Application value of hinge position design of Ilizarov circular external fixator for correcting clubfoot deformity in preventing ankle dislocation.
10.7507/1002-1892.202505077
- Author:
Dongfeng ZHANG
1
;
Siyu YANG
1
;
Bingke SHI
1
;
Shuliang LI
1
;
Lei ZHEN
1
;
Yushun WANG
1
;
Yingqi ZHANG
1
;
Sihe QIN
2
;
Qi PAN
1
Author Information
1. Department of Orthopaedic and Reconstructive Surgery, South China Hospital of Shenzhen University, Shenzhen Guangdong, 518116, P. R. China.
2. Department of Orthopedic Surgery, Rehabilitation Hospital Affiliated to National Research Center for Rehabilitation Technical Aids, Beijing, 100176, P. R. China.
- Publication Type:Journal Article
- Keywords:
Clubfoot deformity;
Ilizarov technique;
ankle dislocation;
ankle hinge;
center of rotation angulation;
external fixator configuration
- MeSH:
Humans;
Male;
Female;
Clubfoot/diagnostic imaging*;
Ilizarov Technique/instrumentation*;
Adult;
Retrospective Studies;
External Fixators;
Ankle Joint/diagnostic imaging*;
Middle Aged;
Joint Dislocations/prevention & control*;
Treatment Outcome;
Young Adult
- From:
Chinese Journal of Reparative and Reconstructive Surgery
2025;39(8):989-993
- CountryChina
- Language:Chinese
-
Abstract:
OBJECTIVE:To summarize the methods of ankle hinge position design in the correction of clubfoot deformity by Ilizarov method, and to explore its application value in the prevention of ankle dislocation.

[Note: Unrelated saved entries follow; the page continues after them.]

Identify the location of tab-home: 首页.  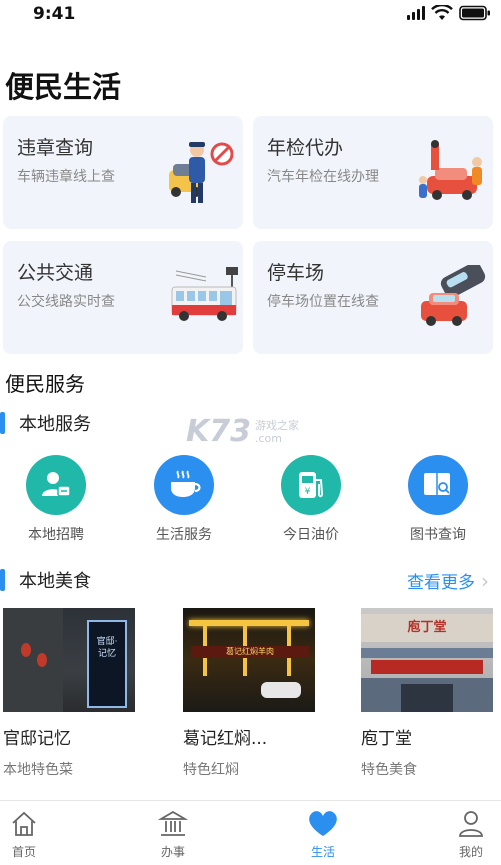
(32, 834).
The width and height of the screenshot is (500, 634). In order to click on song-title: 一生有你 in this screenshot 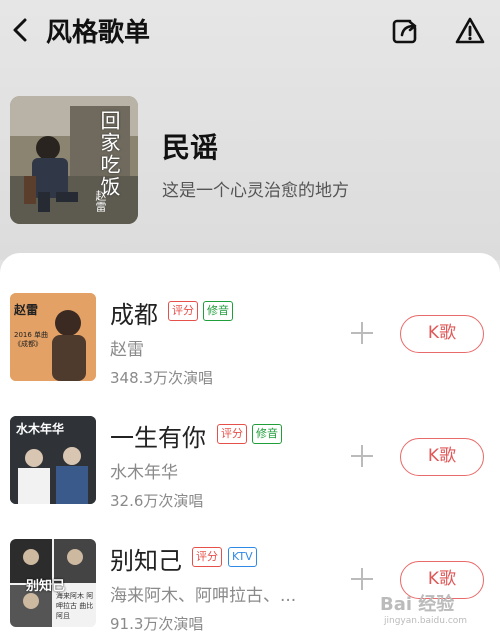, I will do `click(158, 438)`.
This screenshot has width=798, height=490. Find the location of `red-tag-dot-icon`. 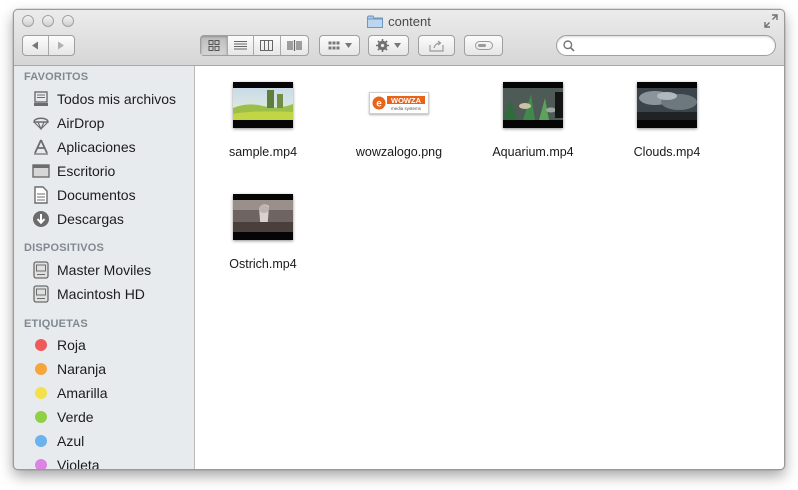

red-tag-dot-icon is located at coordinates (41, 345).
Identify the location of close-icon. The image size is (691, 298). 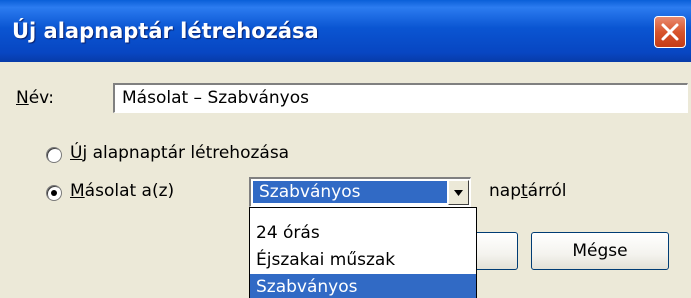
(670, 32).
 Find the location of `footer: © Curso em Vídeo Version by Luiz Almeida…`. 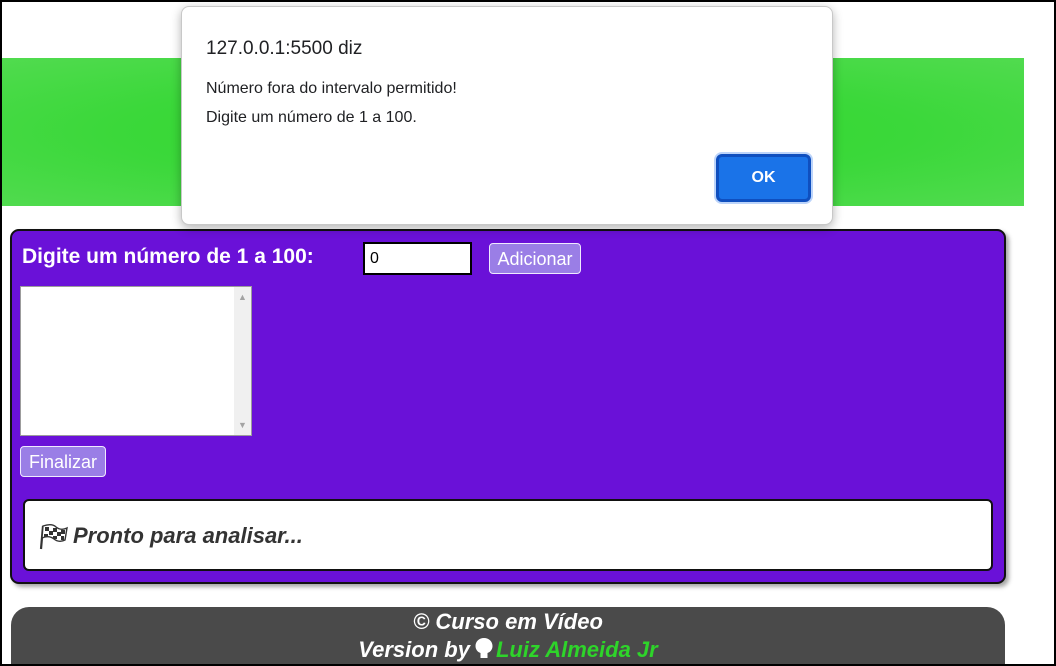

footer: © Curso em Vídeo Version by Luiz Almeida… is located at coordinates (508, 636).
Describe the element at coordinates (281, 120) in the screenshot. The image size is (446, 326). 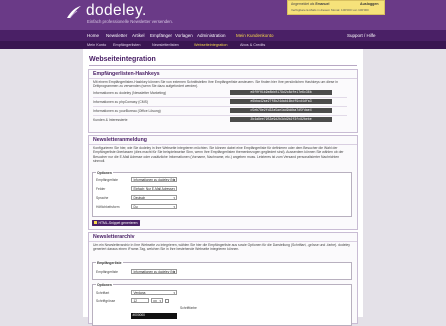
I see `hash-value: 2b4a8ee7953e9d2b3dd2b2f3fc82bebe` at that location.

METHODS:A retrospective study was conducted including 28 patients with rigid clubfoot deformity (34 feet) who met the selection criteria and admitted between September 2021 and December 2024. There were 19 males and 9 females with an average age of 31.8 years (range, 19-47 years). According to Dimeglio classification, there were 21 feet of degree Ⅲ and 13 feet of degree Ⅳ. The causes were traumatic sequelae in 9 cases, congenital foot deformity in 15 cases, spina bifida sequelae in 1 case, peripheral neuropathy in 1 case, and cerebral palsy sequelae in 2 cases. The malformation lasted from 6 to 46 years, with an average of 29.3 years. All patients were treated with Ilizarov circular external fixator, and the hinge position of ankle joint was planned according to the standard lateral X-ray film of foot and ankle and the principle of Ilizarov limb deformity correction center of rotation angulation (CORA) before operation. The 2008 International Clubfoot Study Group (ICFSG) scoring system was used to evaluate the efficacy.

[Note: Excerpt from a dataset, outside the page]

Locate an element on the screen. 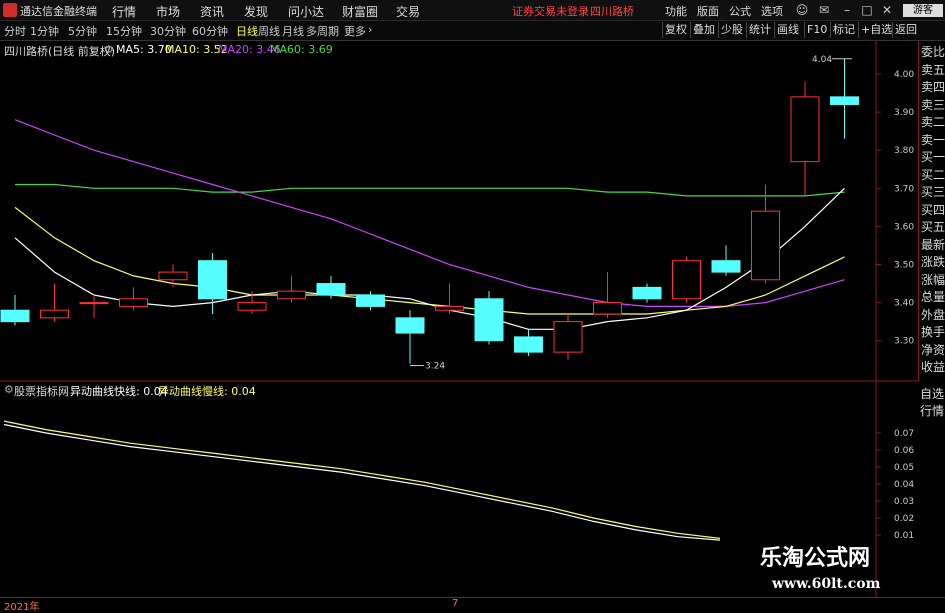 This screenshot has height=613, width=945. side-panel-item: 买二 is located at coordinates (933, 175).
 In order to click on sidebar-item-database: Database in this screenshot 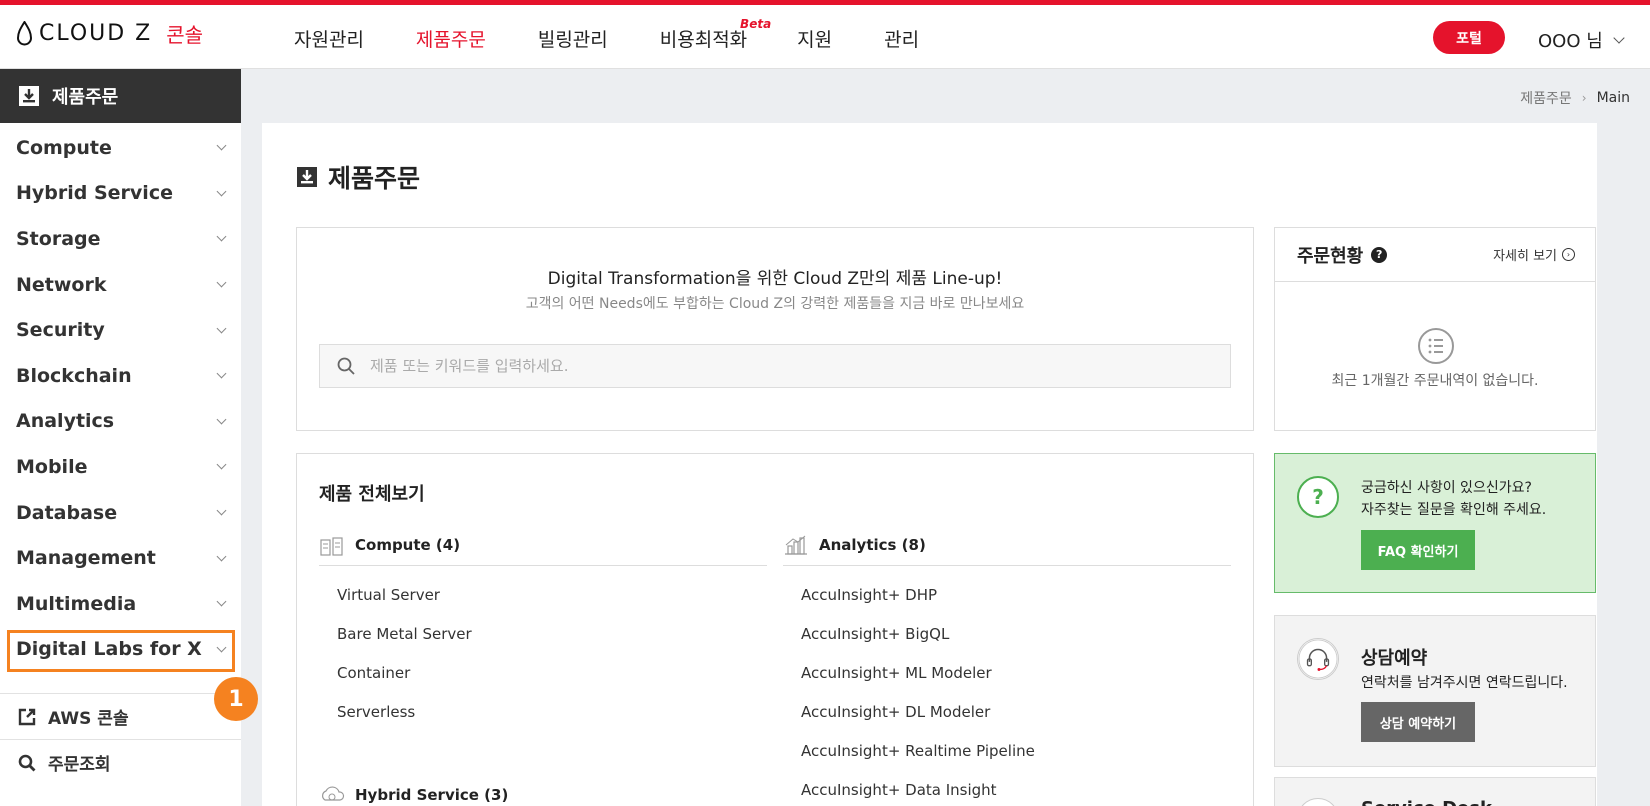, I will do `click(120, 513)`.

RESULTS:The deformity of rigid clubfoot was completely corrected in all patients, and the patients could walk with plantar weight-bearing, and the ankle weight-bearing walking significantly improved when compared with that before operation. There was no complication such as ankle dislocation, talus impact or extrusion, local skin necrosis, needle tract infection, or numbness of extremities during the correction process. All patients were followed up 5-39 months, with an average of 18.1 months. At last follow-up, according to the ICFSG scoring system, 23 feet were excellent, 10 feet were good, and 1 foot was fair, and the excellent and good rate was 97%.
CONCLUSION:Designing the position of the ankle hinge according to the principle of CORA can effectively avoid ankle dislocation, talus impingement, tibiotalar joint extrusion, and other ankle adverse events in the process of correcting clubfoot deformity, which has good application value in clinical practice.